I ask if my aunt is going to apologize and they ask, for what? That was enough for me to disregard their other messages and calls until I got home where I am now. I feel crappy that I might have possibly ruined a nice family gathering, but I also feel that my family doesn't respect me at all, and apparently think that I'm still a child with the same mentality as six-year-olds. So, am I the jerk for this? By the way, my quiche did taste a lot sweeter afterwards for some reason.
Yeah, your aunt seems like the kind of person the narrator would not get along with. Imagine thinking that having kids is your only milestone to adulthood. That kind of opinion is generally only held by people with no other achievements in their life other than having popped out a baby or two. Which is a part of adulthood, and your kids can be your greatest achievement,
Maybe you should have asked her that if you had knocked someone up at 14 and run away to be a deadbeat dad, whether you would have qualified to sit with your fellow adults. I'm sure that would have gone down well. More to the point, I can't see why this particular thing should be the hill that anyone would want to die on, especially if she thought that you were so juvenile. Your snotty kid is going to sit at the adult table? Sure, go ahead, kiddo. Do so and not talk to people your own age and probably not have as much fun.
I honestly think I would have caused a much bigger fuss than you would have before I left and got pretty snarky into the bargain. So good on you for being mature enough to just remove yourself from the situation. Your aunt sounds annoying and your family picked the wrong side. Next!
My ex demanded that I cooked the dinner he wanted. This happened a long time ago, but it still tickles me. The year was 1971, and I got married for the first time. Things were a lot different back then for women. We'd just gotten married the day before, and the next morning my husband woke up and told me he wanted cabbage, sausage, and potatoes for dinner. At this point, I'd never eaten sausage and was never going to do it strangely enough, and had never had cabbage.

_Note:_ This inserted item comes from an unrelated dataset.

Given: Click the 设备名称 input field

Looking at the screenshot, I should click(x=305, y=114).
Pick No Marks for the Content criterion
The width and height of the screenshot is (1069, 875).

I told him I didn't eat those things and he simply told me that's what I was fixing for him. So I unpacked the new pots and pans, put the biggest pot on the stove and added water, cabbage, potatoes with seasonings and turned it on the high. When everything inside the pot, which was teflon by the way, got burnt to a crisp, I still left it there until it completely ruined the pot.

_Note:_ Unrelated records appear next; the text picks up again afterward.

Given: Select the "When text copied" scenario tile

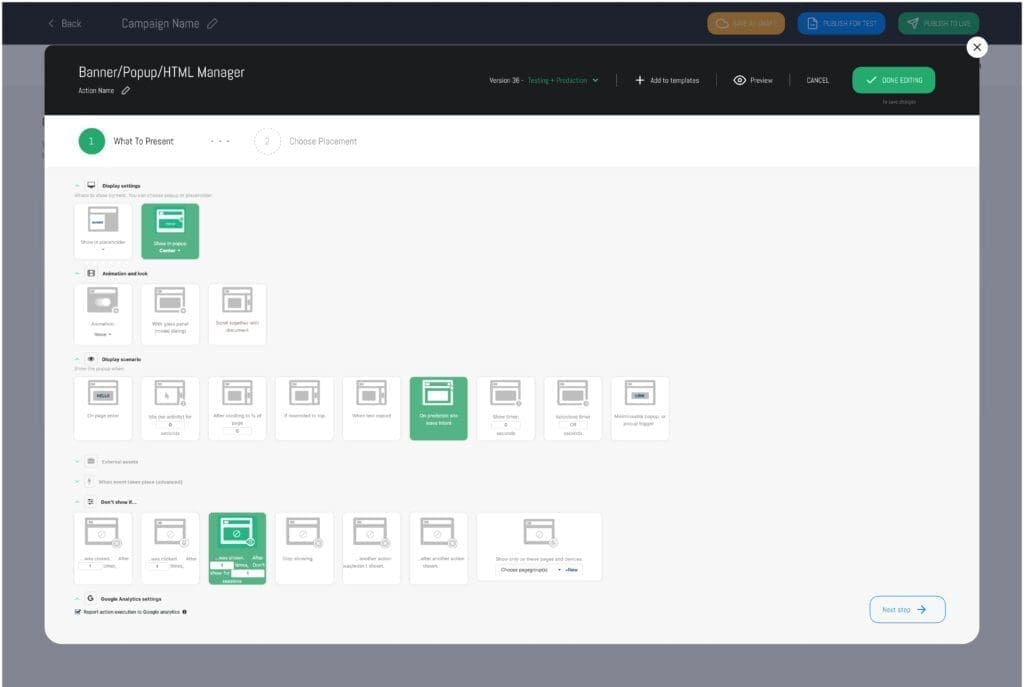Looking at the screenshot, I should tap(371, 407).
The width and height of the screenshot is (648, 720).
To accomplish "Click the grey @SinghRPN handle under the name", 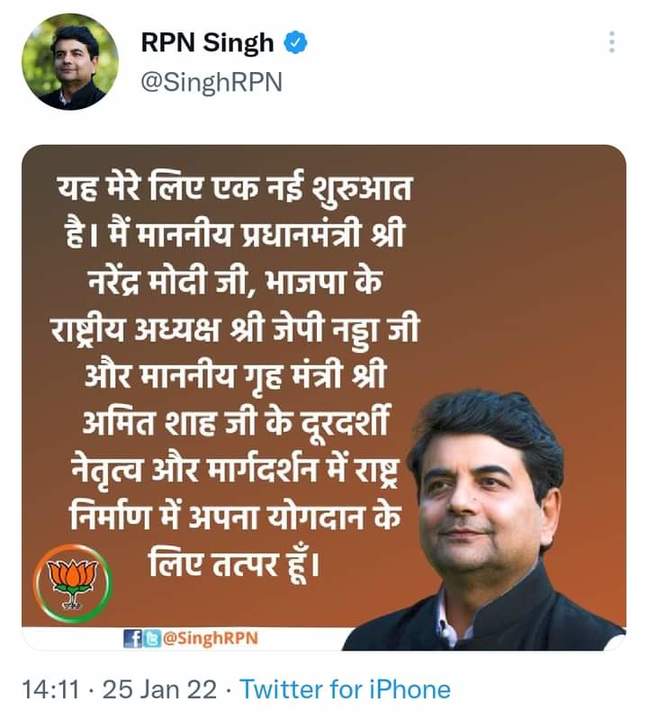I will click(211, 83).
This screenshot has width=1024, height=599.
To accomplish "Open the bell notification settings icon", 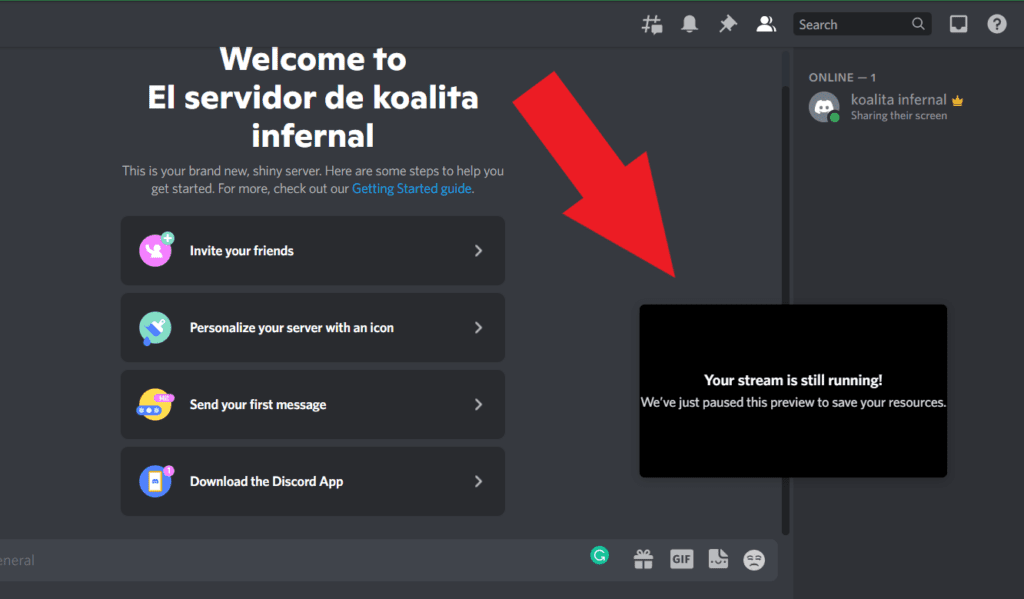I will click(x=689, y=23).
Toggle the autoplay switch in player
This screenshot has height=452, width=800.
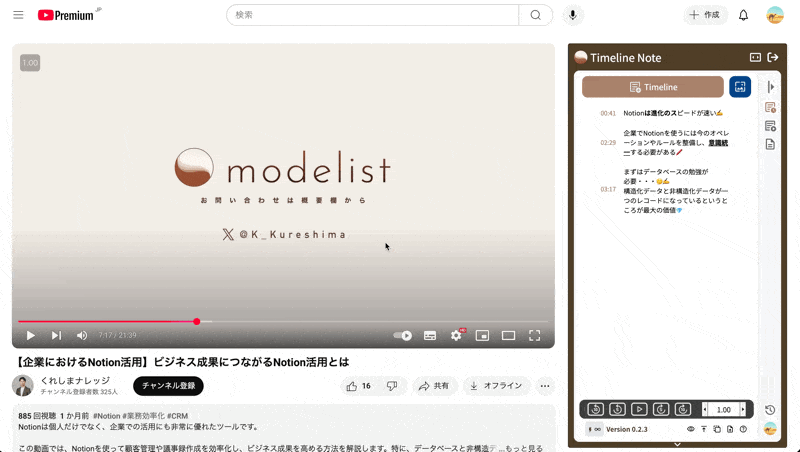coord(403,335)
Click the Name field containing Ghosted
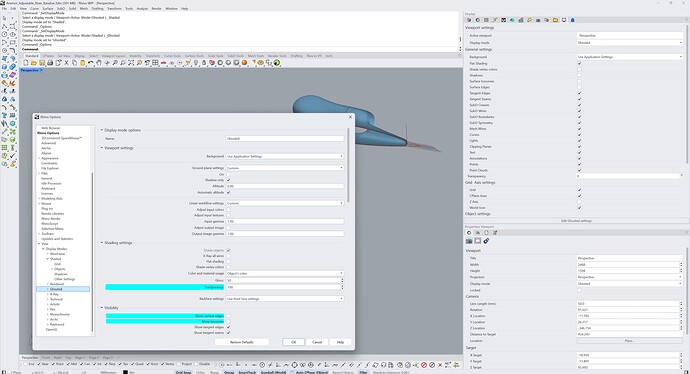The image size is (690, 374). (x=285, y=139)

When he got home, I told him going forward I'd be cooking dinners that we could both eat. As we had been dating almost three years, I clearly knew what kind of foods we both liked. He was seriously angry. I calmly stuck to my guns and told him he wasn't going to bully me, and just because we were married it didn't mean he got to tell me what to do. That marriage lasted a year and a half. I couldn't wait to get away.

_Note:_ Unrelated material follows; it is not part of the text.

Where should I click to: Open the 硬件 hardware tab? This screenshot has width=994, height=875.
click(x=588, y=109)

Thank you for the 50-year-old story of a complete jerk that you eventually ejected forcibly from your life, and a posthumous congratulations on the end of that marriage. This was definitely a test of control for him, and you have to be commended for showing him that it wasn't going to go the way he thought it would. The fact that he waited until the literal day after your wedding
shows a special sort of twisted logic about his plans for a relationship. Step 1, get wife. Step 2, subjugate wife. Step 3, settle in and enjoy the remaining life of free servitude. Eugh. What a jerk. Oh, and specifically choosing a meal that your partner can't eat and making them cook it regardless of their protests. Good luck making that fly in a healthy relationship today. Some bad ones maybe. Get effed, former husband. I hope you learned your lesson.